═══ KUTIPAN TEKS

    Kristus yang bangkit telah menggerakan Petrus untuk memberitakan karya keselamatan Allah. Namun saat itu Petrus lebih berfokus kepada keselamatan umat Israel. Sebab Petrus menghayati karya keselamatan Allah dalam penebusan Kristus hanya ditujukan kepada umat Israel belaka. Batu penutup di dalam hati Petrus belum berhasil digulingkan sehingga dia masih terjebak 
dalam eksklusivisme umat. Itu sebabnya Allah menyingkapkan hati Petrus dengan simbolisasi kain terbentang yang berisi berbagai jenis hewan yang haram. Petrus diperintahkan oleh Allah untuk makan daging hewan yang haram. Makna penyataan Allah melalui simbolisasi kain terbentang tersebut adalah agar Petrus juga memberitakan keselamatan Kristus kepada segala bangsa tanpa memandang muka.  Pada saat yang sama Allah melalui malaikatNya menyatakan diri kepada Kornelius, seorang perwira bangsa Italia untuk menjumpai Petrus. Karya kebangkitan Kristus pada hakikatnya berupaya untuk mempertemukan setiap pihak yang semula terpisah oleh perbedaan budaya, kebangsaan, bahasa dan agama. Sehingga melalui pertemuan atau perjumpaan tersebut mereka dibuka pengertian dan pemahamannya yang lebih mendalam. Dengan demikian karya kebangkitan Kristus bertujuan untuk menyingkirkan setiap batu penutup yang menghalangi tiap-tiap orang untuk berdiskusi, untuk saling mendengar dan saling bersaksi. Namun setelah batu penutup hati setiap pihak berhasil digulingkan dan disingkirkan, maka mereka bersama-sama dimampukan mengalami karya keselamatan Allah yang memperdamaikan dan mengampuni. Dari pengalaman perjumpaan dengan Kornelius yang akhirnya membawa dia kepada pertobatan dan iman kepada Kristus, Petrus kemudian berkata: “Dan Ia telah menugaskan kami memberitakan kepada seluruh bangsa dan bersaksi, bahwa Dialah yang ditentukan Allah menjadi Hakim atas orang-orang hidup  dan orang-orang mati” (Kis. 10:42).  Karya kebangkitan Kristus membuka perspektif dan media yang baru agar setiap orang hidup dalam kasih karunia Allah, sebab Kristus akan menghakimi setiap orang yang hidup dan yang mati.

══════
═══ ISI DATA

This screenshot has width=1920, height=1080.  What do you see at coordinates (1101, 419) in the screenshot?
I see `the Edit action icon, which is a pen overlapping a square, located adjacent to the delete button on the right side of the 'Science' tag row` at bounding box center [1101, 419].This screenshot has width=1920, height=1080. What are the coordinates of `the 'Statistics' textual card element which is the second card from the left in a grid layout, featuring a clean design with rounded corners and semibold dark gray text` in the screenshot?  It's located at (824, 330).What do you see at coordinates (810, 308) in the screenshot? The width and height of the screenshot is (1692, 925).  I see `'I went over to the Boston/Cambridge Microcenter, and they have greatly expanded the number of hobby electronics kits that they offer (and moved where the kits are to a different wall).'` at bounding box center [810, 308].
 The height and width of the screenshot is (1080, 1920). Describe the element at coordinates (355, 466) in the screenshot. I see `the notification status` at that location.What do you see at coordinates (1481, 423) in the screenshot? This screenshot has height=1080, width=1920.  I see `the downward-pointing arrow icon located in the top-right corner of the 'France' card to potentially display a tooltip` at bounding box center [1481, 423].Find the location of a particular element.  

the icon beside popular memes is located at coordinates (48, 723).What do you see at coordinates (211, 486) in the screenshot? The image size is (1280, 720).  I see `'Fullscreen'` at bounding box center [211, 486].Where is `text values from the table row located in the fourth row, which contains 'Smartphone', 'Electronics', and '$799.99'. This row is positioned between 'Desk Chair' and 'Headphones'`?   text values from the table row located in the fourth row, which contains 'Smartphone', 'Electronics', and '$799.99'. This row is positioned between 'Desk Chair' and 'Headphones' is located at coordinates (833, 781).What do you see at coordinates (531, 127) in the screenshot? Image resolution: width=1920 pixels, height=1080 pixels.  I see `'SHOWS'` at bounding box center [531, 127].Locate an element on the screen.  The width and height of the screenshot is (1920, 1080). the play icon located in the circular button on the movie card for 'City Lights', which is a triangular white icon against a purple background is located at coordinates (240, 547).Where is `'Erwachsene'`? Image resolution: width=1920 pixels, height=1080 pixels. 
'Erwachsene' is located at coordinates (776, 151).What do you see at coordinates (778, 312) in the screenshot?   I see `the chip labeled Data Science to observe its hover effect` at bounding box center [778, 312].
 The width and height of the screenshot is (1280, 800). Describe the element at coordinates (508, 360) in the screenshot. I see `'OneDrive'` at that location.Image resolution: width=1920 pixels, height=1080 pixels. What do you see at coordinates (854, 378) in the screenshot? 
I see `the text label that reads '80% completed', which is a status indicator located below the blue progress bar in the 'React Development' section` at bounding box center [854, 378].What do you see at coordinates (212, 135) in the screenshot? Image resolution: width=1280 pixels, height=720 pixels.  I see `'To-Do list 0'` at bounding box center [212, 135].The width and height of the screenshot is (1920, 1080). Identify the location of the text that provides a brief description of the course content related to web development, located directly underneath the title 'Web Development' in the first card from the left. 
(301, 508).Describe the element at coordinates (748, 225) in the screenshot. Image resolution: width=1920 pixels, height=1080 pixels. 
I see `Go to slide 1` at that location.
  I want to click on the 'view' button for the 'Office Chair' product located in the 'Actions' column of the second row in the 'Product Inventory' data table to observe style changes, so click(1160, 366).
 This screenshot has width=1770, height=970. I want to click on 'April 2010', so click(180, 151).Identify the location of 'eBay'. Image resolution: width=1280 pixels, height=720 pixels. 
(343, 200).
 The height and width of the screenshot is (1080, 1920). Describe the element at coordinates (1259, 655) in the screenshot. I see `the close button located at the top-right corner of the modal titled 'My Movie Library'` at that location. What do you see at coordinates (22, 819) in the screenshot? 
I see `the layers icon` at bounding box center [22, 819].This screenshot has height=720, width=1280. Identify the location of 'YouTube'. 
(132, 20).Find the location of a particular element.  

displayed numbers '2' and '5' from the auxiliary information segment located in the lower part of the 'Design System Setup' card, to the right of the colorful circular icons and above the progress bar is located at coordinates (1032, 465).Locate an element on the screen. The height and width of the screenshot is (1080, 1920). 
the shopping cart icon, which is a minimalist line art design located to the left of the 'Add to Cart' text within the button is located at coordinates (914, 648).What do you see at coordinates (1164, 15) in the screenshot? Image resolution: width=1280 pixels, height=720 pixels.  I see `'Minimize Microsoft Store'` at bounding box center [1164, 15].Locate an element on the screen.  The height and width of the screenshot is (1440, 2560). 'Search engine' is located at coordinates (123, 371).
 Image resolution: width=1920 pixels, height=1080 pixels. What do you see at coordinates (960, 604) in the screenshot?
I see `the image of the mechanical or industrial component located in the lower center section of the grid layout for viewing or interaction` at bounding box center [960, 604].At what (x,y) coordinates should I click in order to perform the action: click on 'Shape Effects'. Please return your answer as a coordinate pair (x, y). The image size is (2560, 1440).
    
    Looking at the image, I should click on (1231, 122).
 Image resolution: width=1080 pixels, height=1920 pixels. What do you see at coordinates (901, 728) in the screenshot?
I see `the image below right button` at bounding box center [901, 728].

══════

* BUTIR PEKERJAAN 1:
Menurut teks tentang Petrus dan Kornelius, siapakah Kornelius itu?
* BUTIR PEKERJAAN 2:
Terjemahkan kalimat dari teks tentang Petrus dan Kornelius ini ke dalam bahasa Inggris: "Petrus diperintahkan oleh Allah untuk makan daging hewan yang haram."
* BUTIR PEKERJAAN 3:
Teruskan teks tentang Petrus dan Kornelius, mulai setelah kalimat terakhirnya.
Catatan di atas adalah bahan tersendiri, terpisah dari teks tentang Petrus dan Kornelius.

* HASIL TUGAS 1:
Seorang perwira bangsa Italia.

* HASIL TUGAS 2:
Peter was commanded by God to eat the meat of unclean animals.

* HASIL TUGAS 3:
    Dengan demikian Kristus yang bangkit adalah Kristus yang memiliki kuasa untuk menghakimi setiap orang, khususnya kepada orang-orang yang mengharamkan sesamanya. Sebab melalui kematian dan kebangkitanNya, Kristus telah meniadakan tembok-tembok pemisah yang dahulu dipakai untuk mengasingkan dan mengharamkan sesama yang dianggap berbeda atau asing. Kristus yang telah bangkit pada hakikatnya hadir sebagai Kristus yang berkuasa mempertemukan setiap orang dalam rangkulan kasih anugerahNya. Setiap orang berharga di hadapan Allah karena Kristus telah menebus dosa mereka. Sehingga mereka tidak boleh 
saling meniadakan sesamanya.  Di dalam Kristus tidak ada orang yang “haram” atau “najis” sebab setiap dosa-dosa yang telah menajiskan mereka telah ditebusNya. Walaupun demikian, kita masih sering berupaya menggagalkan karya keselamatan Allah dalam penebusan Kristus. Betapa sering kita masih “mengharamkan” orang lain yang berbeda dengan diri kita. Sebenarnya di balik sikap yang “mengharamkan” orang lain terdapat suatu presuposisi/pemahaman “teologis” yang keliru, yaitu suatu anggapan yang berlebihan terhadap diri sendiri. Tepatnya sikap yang mengharamkan dan mengasingkan orang lain karena kita menganggap diri lebih tinggi, lebih suci dan lebih superior dibandingkan orang lain. Arogansi sikap tersebut jelas sangat bertentangan dengan tujuan  utama dari kebangkitan Kristus. Sebab tujuan dari kebangkitan Kristus adalah untuk mengalahkan kuasa maut, yakni kuasa  dosa. Bagaimana mungkin kita menganggap diri telah digerakkan oleh peristiwa Paska, tetapi jiwa kita dibelenggu oleh superioritas rohaniah (kesombongan rohani) yang akut? Bukankah peristiwa Paska yang disimbolkan oleh kitab Yesaya dengan jamuan makan yang berlimpah menandakan suatu persekutuan kasih yang saling menghormati dan mengasihi? Jamuan makan yang diselenggarakan oleh Allah adalah jamuan pendamaian. Setiap pihak telah dikenyangkan dengan berkat Allah yang melimpah, agar setiap pihak juga mampu menyalurkan berkat Allah yang melimpah itu kepada sesamanya sehingga setiap orang tanpa terkecuali menjadi kenyang. Di dalam kasih Kristus, Allah telah mengundang setiap orang yang lapar dan haus untuk menikmati makanan rohani yang kekal. Namun manakala kita saling mengharamkan atau menajiskan sesama, maka sebenarnya kita telah mempraktekkan pola kerja kuasa dunia ini untuk saling memiskinkan dan saling meniadakan.